> _Exercise description_
Beginning with the line that contains "Click the question mark help document icon" and ending with the last line of the records, write out each line exactly and omit the pictures.
── Input data ──
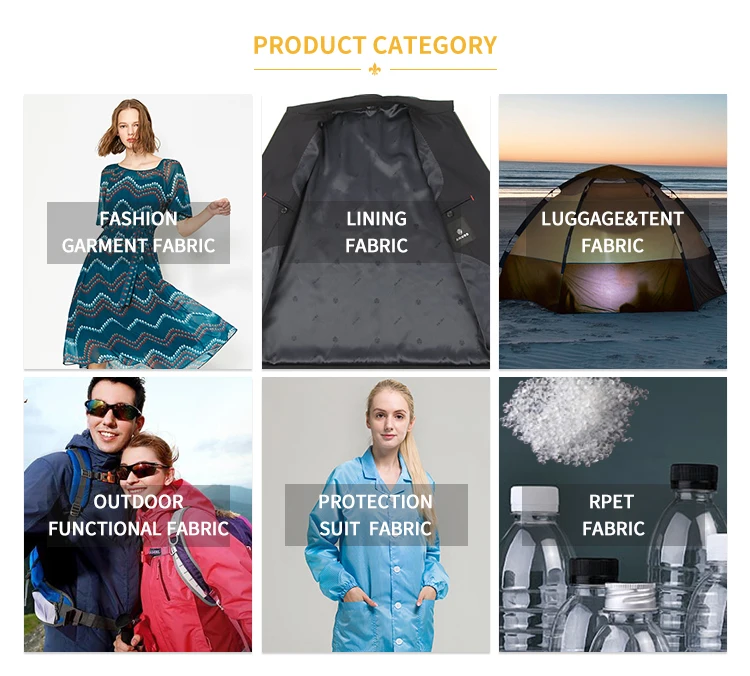Open the Lining Fabric category
The width and height of the screenshot is (750, 676).
[375, 232]
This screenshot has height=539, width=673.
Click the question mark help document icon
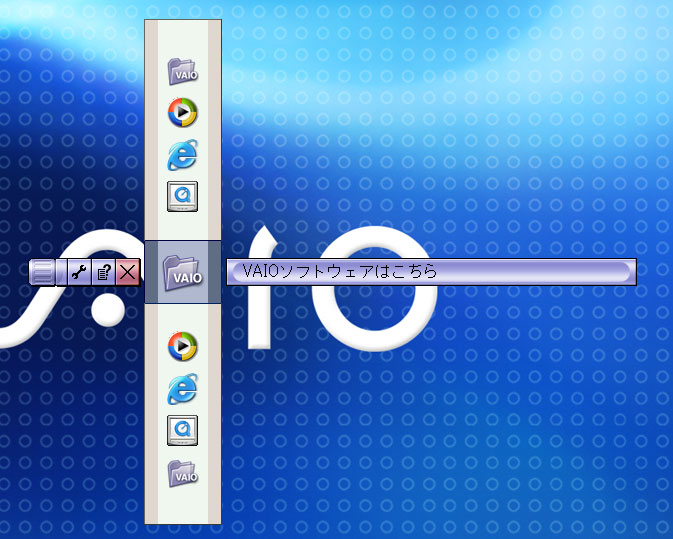click(104, 272)
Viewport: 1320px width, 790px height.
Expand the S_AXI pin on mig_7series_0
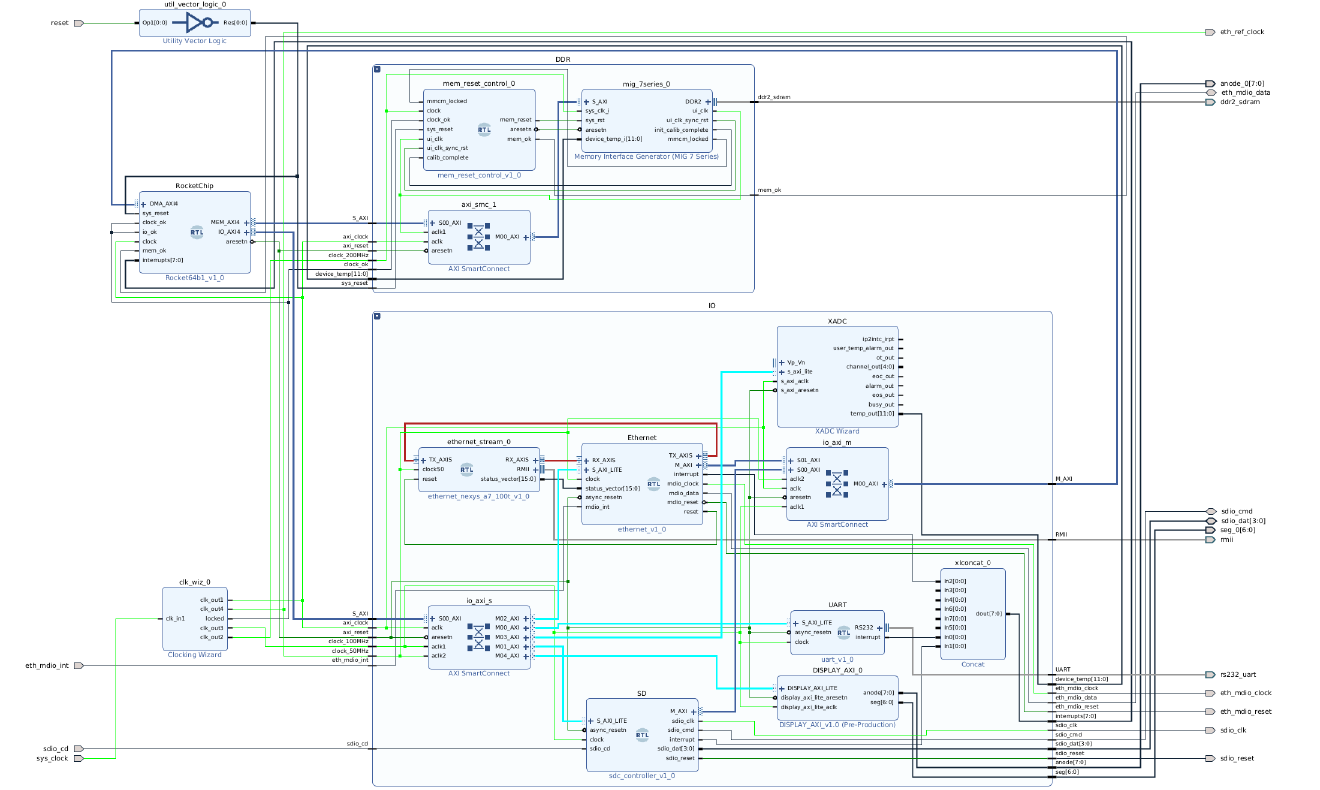(586, 102)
───
> _Written response_
Click the question mark help document icon
click(104, 272)
Viewport: 1320px width, 790px height.
Expand the S_AXI pin on mig_7series_0
(586, 102)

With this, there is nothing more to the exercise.